La literatura académica ya lo define como un “problema perverso” en la gobernanza global. No es solo su complejidad estructural; es que las soluciones tradicionales —reformas judiciales, agencias anticorrupción o mecanismos de trazabilidad financiera— resultan insuficientes.

La respuesta global es, hasta ahora, parcial y descoordinada. Basta con ver las cifras: entre 2017 y 2022, se publicaron casi 13.000 trabajos científicos sobre el tema, y la percepción ciudadana es alarmante. El Barómetro Global de la Corrupción de 2024 reveló que cerca del 30% de los encuestados en América Latina reportaron haber pagado un soborno para acceder a servicios básicos, y más del 60% creía que su gobierno no estaba haciendo lo suficiente contra este flagelo.

La prensa, por su parte, ha sido pionera en la lucha. Organizaciones como el Consorcio Internacional de Periodistas de Investigación (ICIJ) han destapado redes de ocultamiento de riqueza con filtraciones como los Papeles de Panamá y Papeles de Pandora.

El Proyecto de Reporte sobre el Crimen Organizado y la Corrupción (OCCRP) ha expuesto tramas de lavado de dinero, mientras que Historias Prohibidas (Forbidden Stories) rescata investigaciones silenciadas. En América Latina, el Centro Latinoamericano de Investigación Periodística (CLIP) articula esfuerzos para documentar redes de poder ilícito que capturan recursos públicos.

¿Un modelo inspirado en La Haya?

Frente a esta abrumadora evidencia y la creciente preocupación ciudadana, una solución cobra fuerza: la creación de una Corte Internacional Anticorrupción (CIAC), inspirada en la Corte Penal Internacional (CPI) de La Haya. Esta CIAC tendría la capacidad de investigar y enjuiciar a altos funcionarios cuando los Estados no actúen de buena fe o no cumplan con su deber de investigar, enjuiciar y sancionar actos de gran corrupción.

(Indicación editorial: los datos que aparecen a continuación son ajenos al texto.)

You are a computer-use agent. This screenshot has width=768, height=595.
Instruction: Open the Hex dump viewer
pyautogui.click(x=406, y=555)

El principio de complementariedad es clave: el tribunal internacional intervendría solo cuando el Estado sea incapaz o no esté dispuesto a ejercer su jurisdicción penal de forma adecuada. Esto apunta directamente a la “gran corrupción”, aquella que se produce en las altas esferas del gobierno, involucrando abusos de poder político, violaciones sistemáticas de la legalidad, inestabilidad económica y desconfianza en las instituciones. No hablamos de la “pequeña corrupción” que involucra montos menores y se sitúa en la burocracia inferior, sino de los esquemas de enriquecimiento a gran escala que socavan la confianza pública y la estabilidad de las naciones.

El caso Rusia y la urgencia actual

La discusión sobre la viabilidad de un TIAC ha ganado impulso significativo, aunque aún no recibe la cobertura mediática que merece. Recientemente, el 11 de enero, los ministros de Relaciones Exteriores de Países Bajos, Canadá y Ecuador, junto a otros invitados, se reunieron para debatir este tema, una señal clara de que la idea está madurando en la agenda internacional. Chile, incluso, fue invitado a participar en una mesa redonda de alto nivel sobre esta misma materia a fines del año pasado.

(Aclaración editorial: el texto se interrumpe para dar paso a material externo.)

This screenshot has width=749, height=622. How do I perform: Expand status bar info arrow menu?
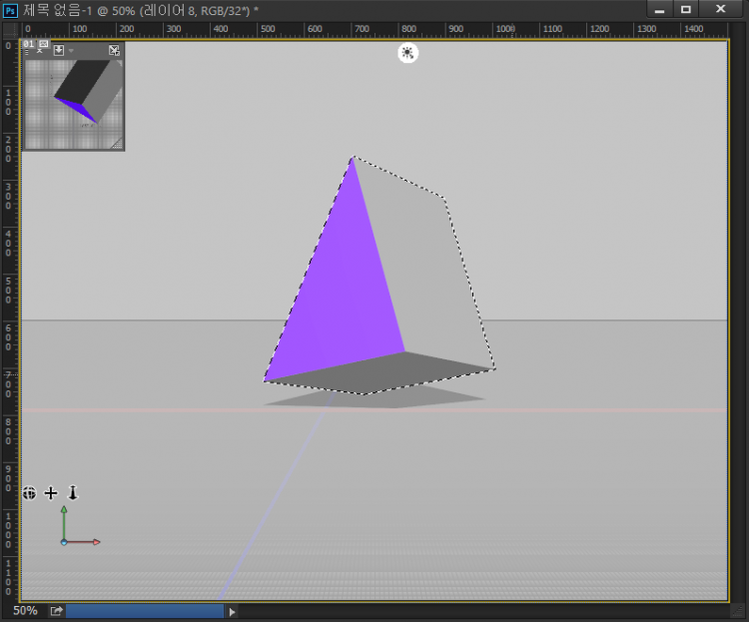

Un catalizador importante para este interés internacional es la situación actual en Ucrania. Se ha planteado la necesidad de establecer un tribunal internacional contra la corrupción para procesar al presidente Vladimir Putin por el “saqueo” de las riquezas minerales de Rusia.

Esta perspectiva sugiere que la corrupción en los niveles más altos del gobierno, como la cleptocracia de Putin, puede ir acompañada de represión, violencia e incluso la guerra. La pregunta no es solo por qué Putin invadió Ucrania, sino también si la exposición de su corrupción a gran escala por parte de figuras como Alexéi Navalny influyó en la decisión de desviar la atención hacia el conflicto.

Países como Canadá y Países Bajos están a la vanguardia en la defensa de este tribunal, liderando ofensivas masivas de sanciones contra la Federación Rusa y proponiendo medidas que, hasta hace poco, se consideraban inauditas entre Estados soberanos. Esto demuestra una creciente voluntad de ir más allá de las respuestas tradicionales.

Entonces, la pregunta que nos interpela es: ¿Queremos una comunidad global de derecho donde la justicia sea innegociable, o seguiremos tolerando que la legalidad dependa de la voluntad del más fuerte? La creación de un Tribunal Internacional Anticorrupción podría ser el paso decisivo para que la justicia, finalmente, alcance a quienes hoy gozan de impunidad.